Films,  Movie of the Week,  Night Flight,  The White Sister

Movie of the Week: The White Sister (1933) and Night Flight (1933)

This week, we’ve got a Clark Gable-Helen Hayes double feature: The White Sister (1933) and Night Flight (1933).

clark gable the white sister helen hayes

In The White Sister, Clark Gable is Giovanni Severa, a pilot in the Italian Air Force. He meets Angela (Hayes), an aristocratic daughter of a prince (Lewis Stone). Her father opposes their romance but they steal moments together anyway. When Giovanni goes off to fight in the 1914-1918 war, Angela waits for him so they can get married. When she learns he has died in combat, she knows she will never love again and joins a convent.

Clark is quite dashing here, in a uniform and all full of romantic prose. It seems an odd choice though for MGM to plunk him in this role after he shot to fame playing the rogue in A Free Soul and Red Dust.

clark gable white sister

I don’t know what it is about Helen Hayes, but I just don’t buy into her being a love interest for Clark. Something about her comes across as being matronly. She was only a few months older than Clark in reality, but she comes across as his mother. They have zero spark.

clark gable helen hayes

I had not seen this film in several years; it’s not one I revisit often. Upon watching it, I remembered why. It’s too long, it’s too prose-y, and it’s just….SAD. There’s all this death and sadness and grief.
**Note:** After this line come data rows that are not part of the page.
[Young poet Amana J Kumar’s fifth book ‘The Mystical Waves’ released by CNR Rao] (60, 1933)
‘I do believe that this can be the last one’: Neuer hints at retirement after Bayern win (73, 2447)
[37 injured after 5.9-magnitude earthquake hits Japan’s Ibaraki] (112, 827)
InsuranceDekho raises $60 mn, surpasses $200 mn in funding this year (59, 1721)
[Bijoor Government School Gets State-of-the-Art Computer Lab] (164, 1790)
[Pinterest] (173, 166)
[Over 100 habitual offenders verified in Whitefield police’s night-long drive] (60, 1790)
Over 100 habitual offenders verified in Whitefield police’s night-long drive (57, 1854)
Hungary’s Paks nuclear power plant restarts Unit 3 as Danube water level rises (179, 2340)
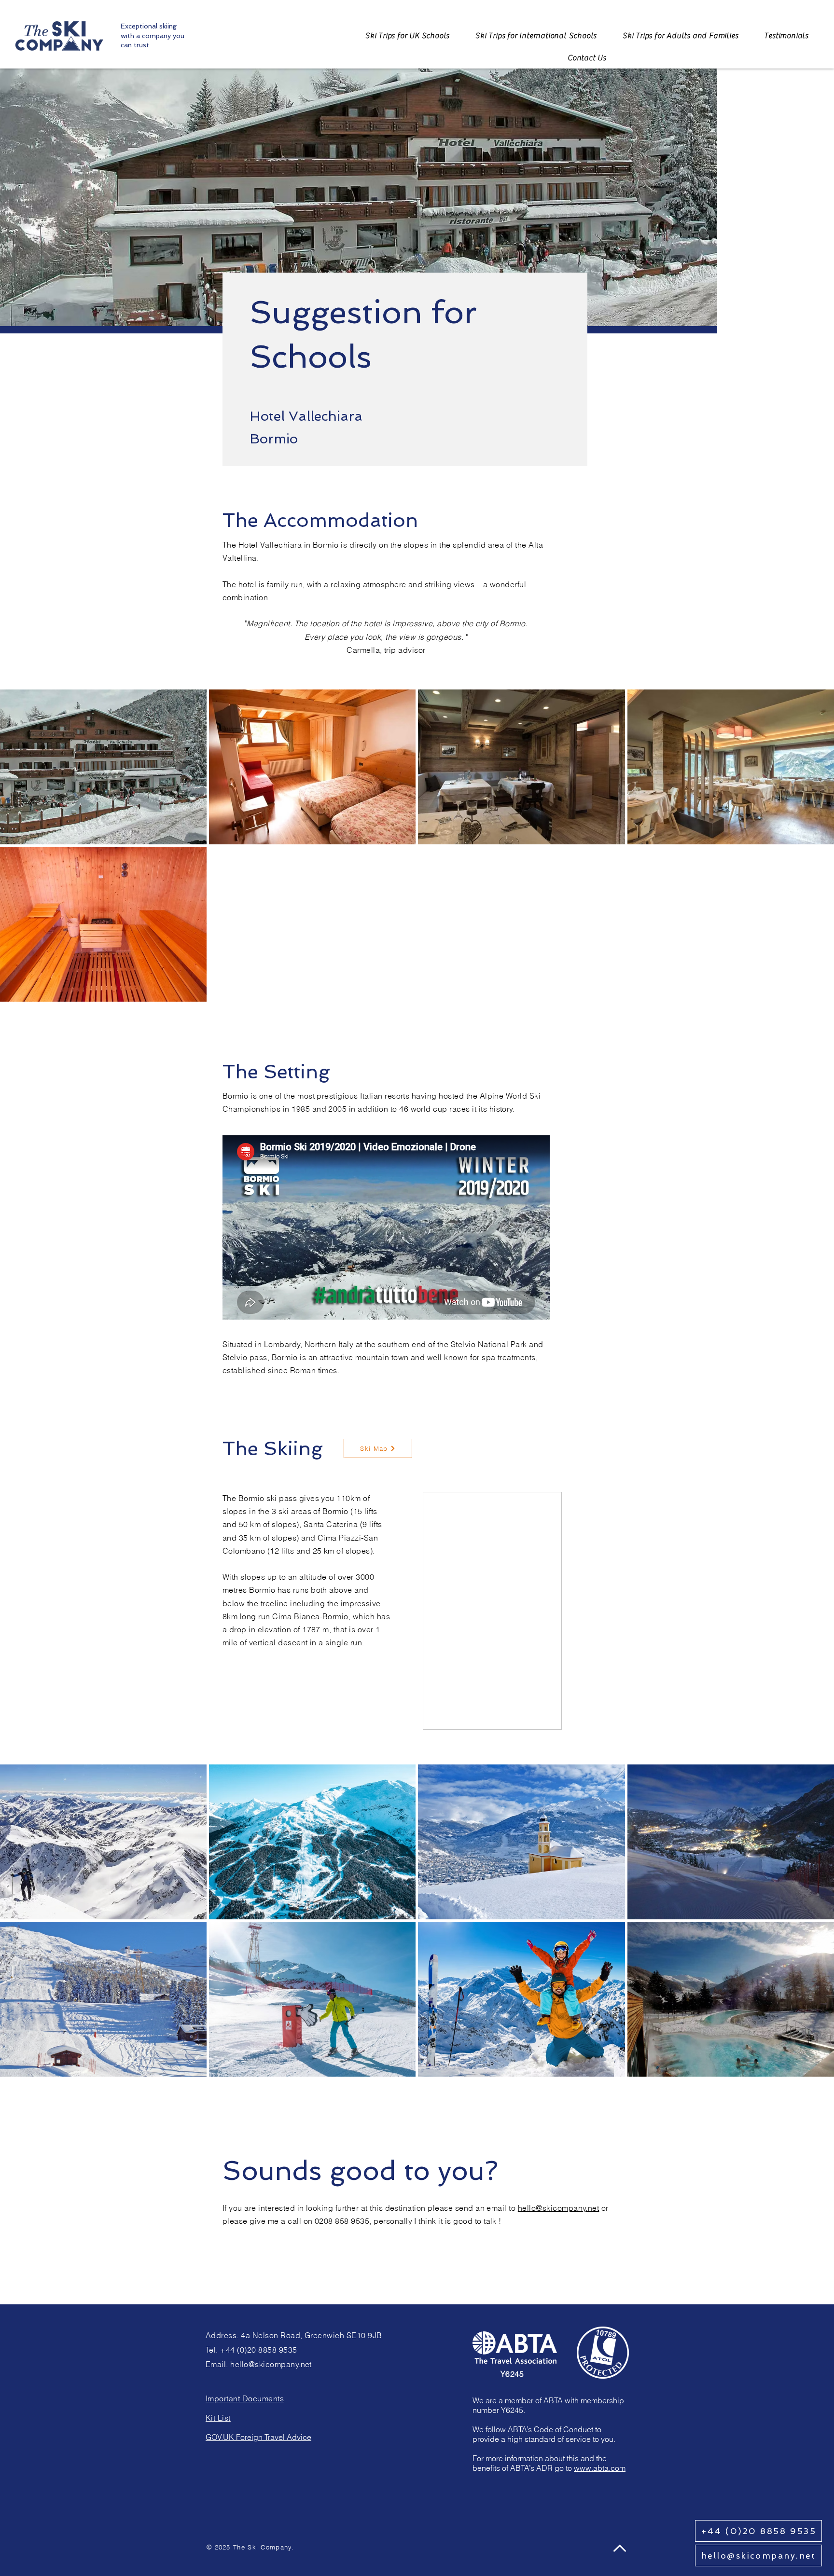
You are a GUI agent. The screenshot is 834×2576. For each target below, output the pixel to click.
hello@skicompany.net (558, 2207)
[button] (587, 58)
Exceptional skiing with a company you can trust (152, 35)
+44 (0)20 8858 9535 (258, 2349)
Clark and Helen are torn apart and brought together and torn apart. {Spoilers} Soon after Helen learns the truth that her mother had killed herself years earlier, her father dies in an automobile accident that she blames herself for, then she thinks Clark has died in the war. Clark suffers greatly in a prison camp for years, is repeatedly thrown into solitary confinement, is almost burned to death then narrowly escapes—only to find that his true love has “married herself to God” and become a nun, and pushes him away.

clark gable helen hayes

Her refusal of him after he pleads with her to give up the church and run off with him is oh-so-poetic: “I can’t say anymore now, the rest I will say to God in my prayers…” So after all they have been through they resign to just be miserable. Oh, then he dies. Grim, grim, grim.

The film was based on the 1901 novel by F. Marion Crawford and was essentially a remake of a remake, as it had been filmed twice before, in 1923 (with Lillian Gish and Ronald Colman) and in 1915.

Nutshell review here

 

clark gable night flight

Night Flight is not much of a “Clark Gable film.” He is just part of an all-star ensemble here, and a small part of it. The film is a tale of 24 dramatic hours in the Air Mail industry, where pilots risk their lives every day flying through the pitch black night with limited instruments and no lights guiding the way. This time, it’s a polio vaccine needed at a children’s hospital in South America. Gable is Jules, a pilot who has lost his way somewhere in the dark, while his wife (Helen Hayes again) waits at home for him and grows more and more frantic. Gable’s scenes are limited to a cockpit.

You can’t beat the cast of this film. MGM really shoved everyone who was available into it: Clark, Helen, Myrna Loy, Lionel Barrymore, John Barrymore and Robert Montgomery. Despite the cast, the film overall is a bit of a snore. It’s also very dated. Modern audiences don’t understand the tension over pilots flying in the dark.

Again, although they don’t have any actual scenes together, I find Helen Hayes unbelievable as his love interest. She’s his wife here, busying herself at home waiting for him to return, swooning over his picture. I would have better believed Myrna Loy as his wife.

The film paired Clark  with renowned producer David O’ Selznick, whom he would later memorably work with on Gone with the Wind.  David was all about doing things big and bold and his last ensemble piece, the classic Dinner at Eight, was a big hit. Night Flight did not perform as expected, however. Despite earning a decent profit of $175,000, MGM was disappointed with the returns, expecting more from a film that demanded so many of its big name stars. After the flop of this film and the disastrous production of their next joint effort–Dancing Lady, Clark’s distrust of Selznick grew and simmered on the back burner for years…undoubtedly one of the factors in him not wanting to play Rhett Butler under Selznick’s guiding hand.

clark gable night flight clark gable night flight

Since Clark is in a cockpit the whole time, the best scenes are given to the Barrymores. The film overall is rather a dud, but it’s a treat seeing brothers John and Lionel in scenes together. Really, Clark is wasted here. His name on this one is for window dressing–the part could have been handled by a much smaller player. I suppose though they needed his name to round out their “all star roster.”

{Spoiler} We can safely say that Clark’s two pairings with Helen Hayes were not the best for him off screen (neither were blockbusters) or on screen (he dies in both!)